Denizlerimizdeki balık stoklarının izlenmesi, araştırılması ve uluslararası sular dâhil balıkçılık denetimlerinin etkin yapılabilmesi amacıyla tam donanımlı, 32 metre boyundaki Arama-1 araştırma ve kontrol gemisi hizmet vermek üzere 2014 yılında denize indirilmiştir. Av filosunda çıkarılan balıkçı gemilerinden 25'i araştırma ve eğitimlerde kullanılmak üzere üniversitelerimizin su ürünleri fakültelerine ve araştırma kuruluşlarına hibe edilmiştir. 43 ilimizde su ürünleri şube müdürlüğü kuruldu. Sadece su ürünleri konusunda çalışacak ihtisas şube müdürlükleri kurulmasıyla sektöre daha etkin hizmet verilmesi sağlanmıştır.
Aldığımız tedbirler, uyguladığımız politikalar, stokları doğru yönetme gelecekte çocuklarımızın ve torunlarımızın da balık avlayabilmesine imkân tanıyacak bir uygulamayı hayata geçirmek içindir. O nedenle, biz daha çok yetiştiriciliğe önem vermek ve balık yetiştiriciliğini geliştirmek durumundayız.
Hükûmetimiz balıkçılığı daha iyi noktaya taşımak, denizleri ve denizdeki kaynakları doğru kullanıp korumak için birtakım politikalar uygulamaktadır. Denizdeki balıklar elbette ki avlanacak ama biz bu kaynağı bugün kurutursak, bugün balıkçılarımızın yarın çocukları avlanacak balık bulamayacaklar. Onun için kaynaklarımızı kullanırken aynı zamanda korumamız gerekiyor.
Trabzon'daki Su Ürünleri Merkez Araştırma Enstitüsü bünyesinde yeni bir merkez kuruyoruz. Bu merkez balıkçılığımızın geleceği açısından önemli. İlk defa bir su ürünleri gen bankası biyoteknoloji merkezi kuruyoruz. Bu proje 5 milyon lira tutarında olup proje aşaması tamamlanmış, kaynak aktarımı yapılmış olup kısa sürede inşaatına başlanacaktır.
Avcılıktaki hedefimiz, koruma ve kullanma dengesini gözeterek kaynakların sürdürülebilirlik ilkeleri çerçevesinde yönetilmesi ve işletilmesidir. Bunun için avcılık yönetimimizde daha fazla korumacı bir yaklaşım benimseyerek, "sürdürülebilirlik" ilkesi ön plana çıkarılmıştır.

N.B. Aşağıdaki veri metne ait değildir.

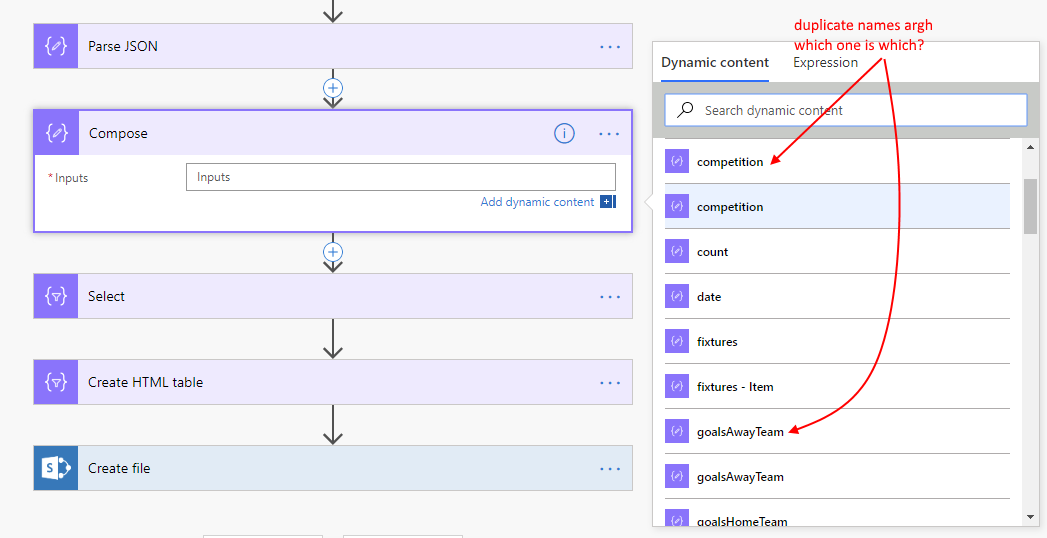Image resolution: width=1047 pixels, height=538 pixels.
Task: Click the Create HTML table action icon
Action: pos(56,382)
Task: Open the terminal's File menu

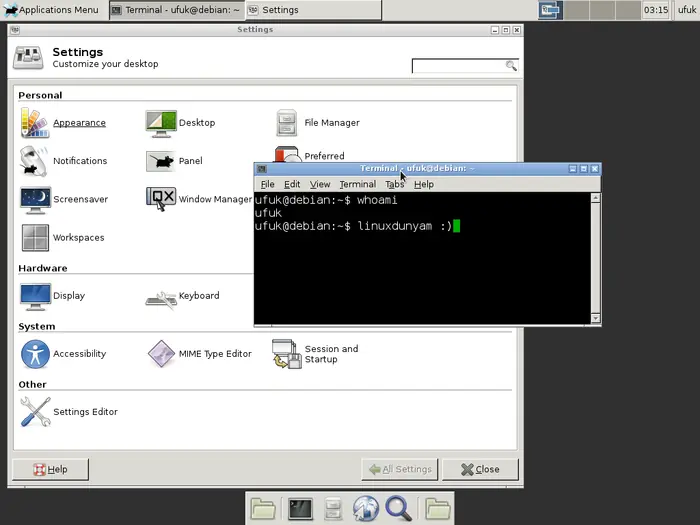Action: point(267,185)
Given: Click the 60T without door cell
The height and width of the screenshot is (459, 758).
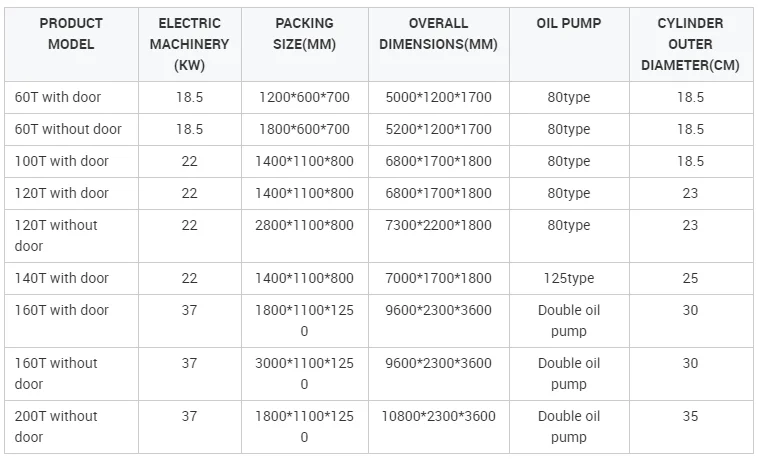Looking at the screenshot, I should 71,129.
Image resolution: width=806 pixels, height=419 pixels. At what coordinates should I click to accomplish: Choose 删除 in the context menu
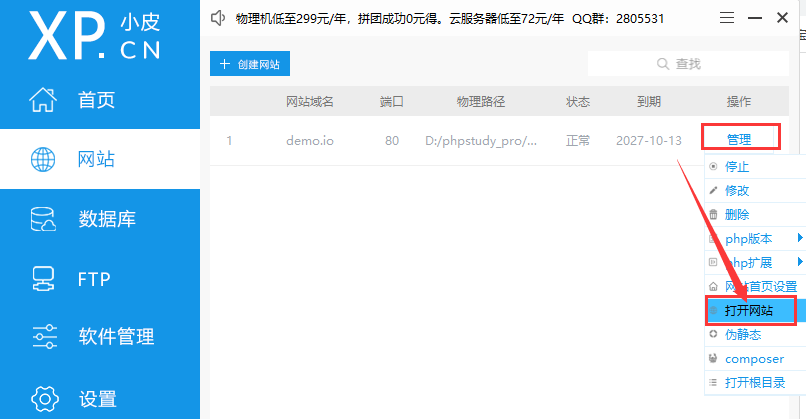(x=737, y=214)
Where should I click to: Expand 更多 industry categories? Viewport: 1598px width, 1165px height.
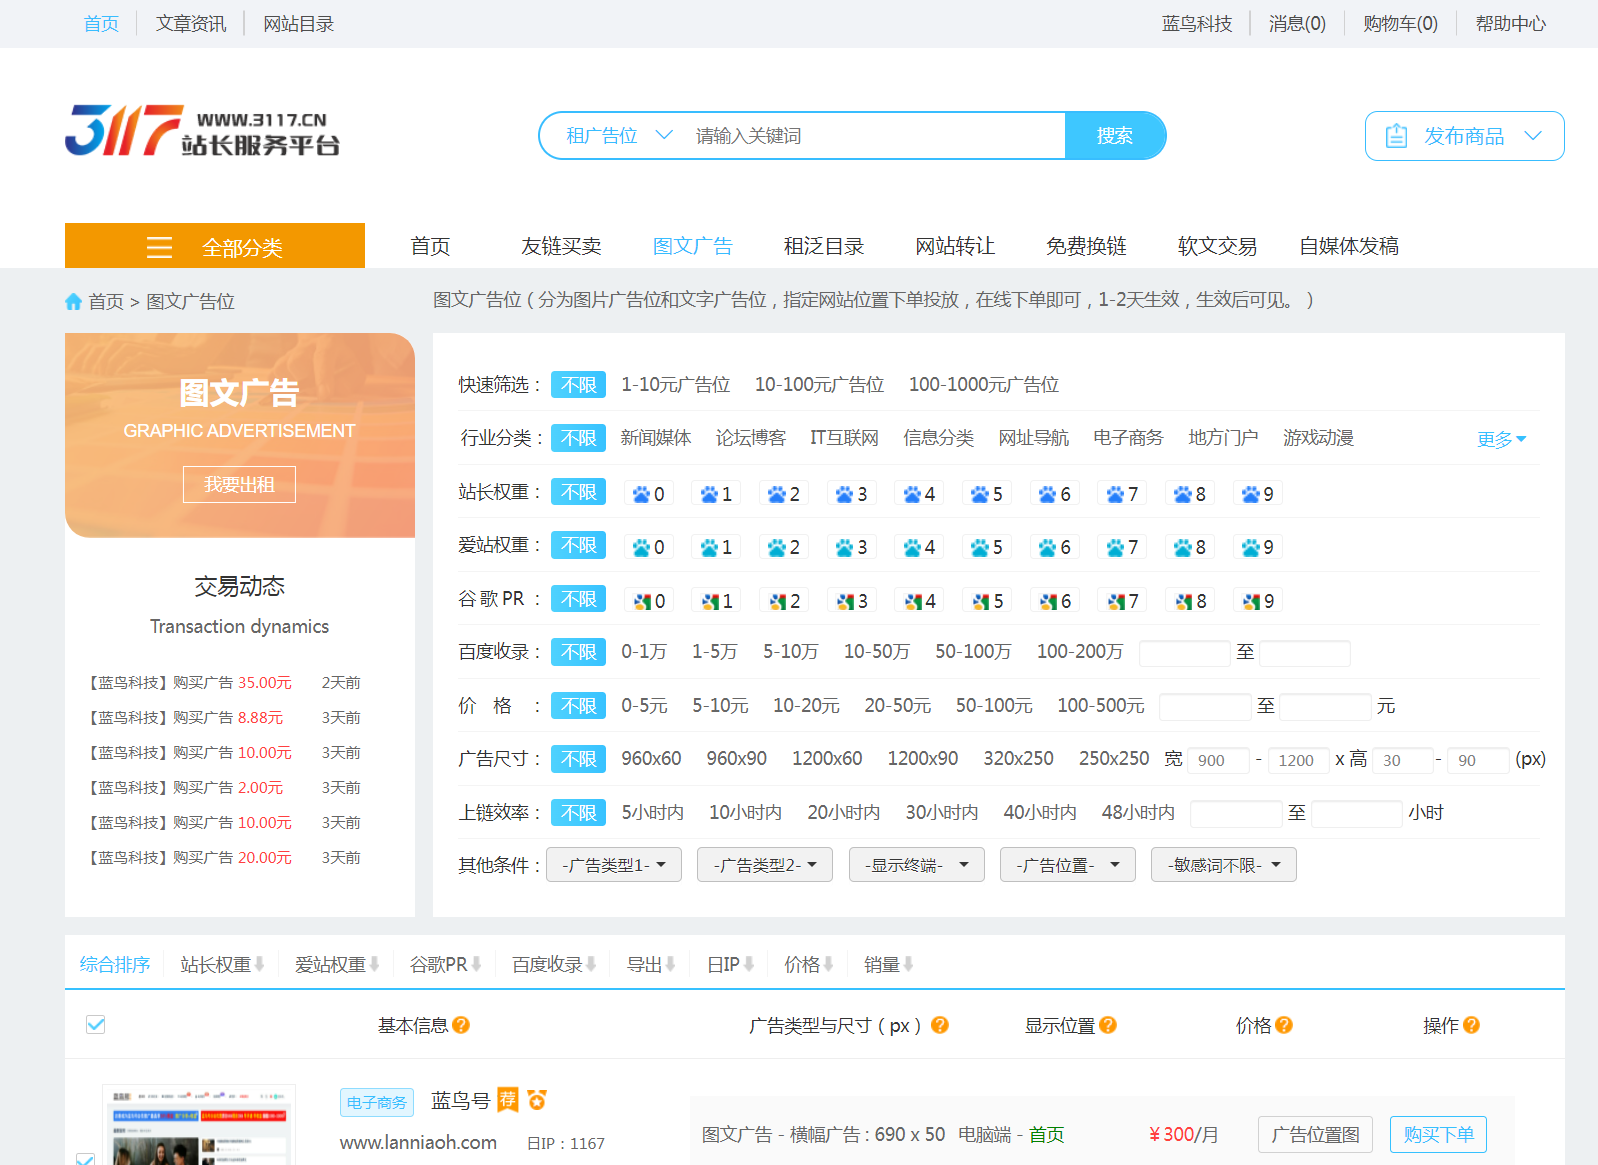pos(1501,439)
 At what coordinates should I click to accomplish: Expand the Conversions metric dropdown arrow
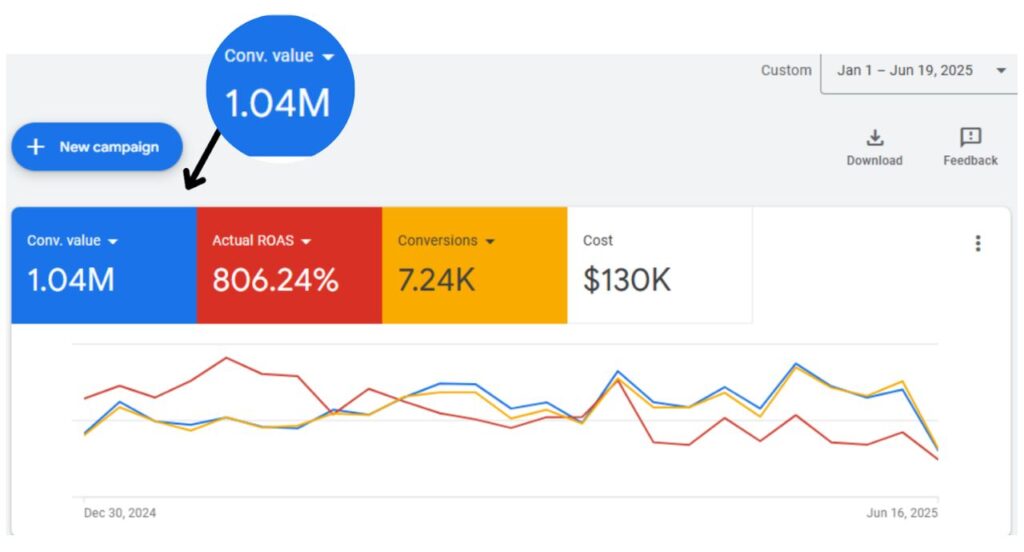click(490, 241)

Burada konumuz balıkçılık olması sebebiyle konuşmamın tamamında bu konuya değindim ama burada şunları da belirtmeden geçemeyeceğim: Tarımın genelinde AK PARTİ Hükûmetleri çok önemli mesafeler kat etmiştir. Türkiye'de yaklaşık 77 milyon insanımızın ve 35 milyon turistin gıda ihtiyacını karşılayıp, 192 ülkeye 1.681 çeşit tarımsal ürün ihraç eden ülke konumuna yükselmiştir. Tarım sektöründe son on bir yıllık ortalama yüzde 2,3 büyüme ile Avrupa Birliği tarımının yüzde 0,24 olan büyümesinin 10 katı fazla büyümüştür. Dünyanın en büyük 6'ncı tarım ülkesiyiz, Avrupa'da da en büyük tarım ülkesiyiz.
Dolayısıyla, CHP Grubunun vermiş olduğu önerge aleyhinde söz almış bulunuyorum ve önergenin aleyhindeyim.
Tekrar hepinizi saygıyla selamlıyorum. (AK PARTİ sıralarından alkışlar)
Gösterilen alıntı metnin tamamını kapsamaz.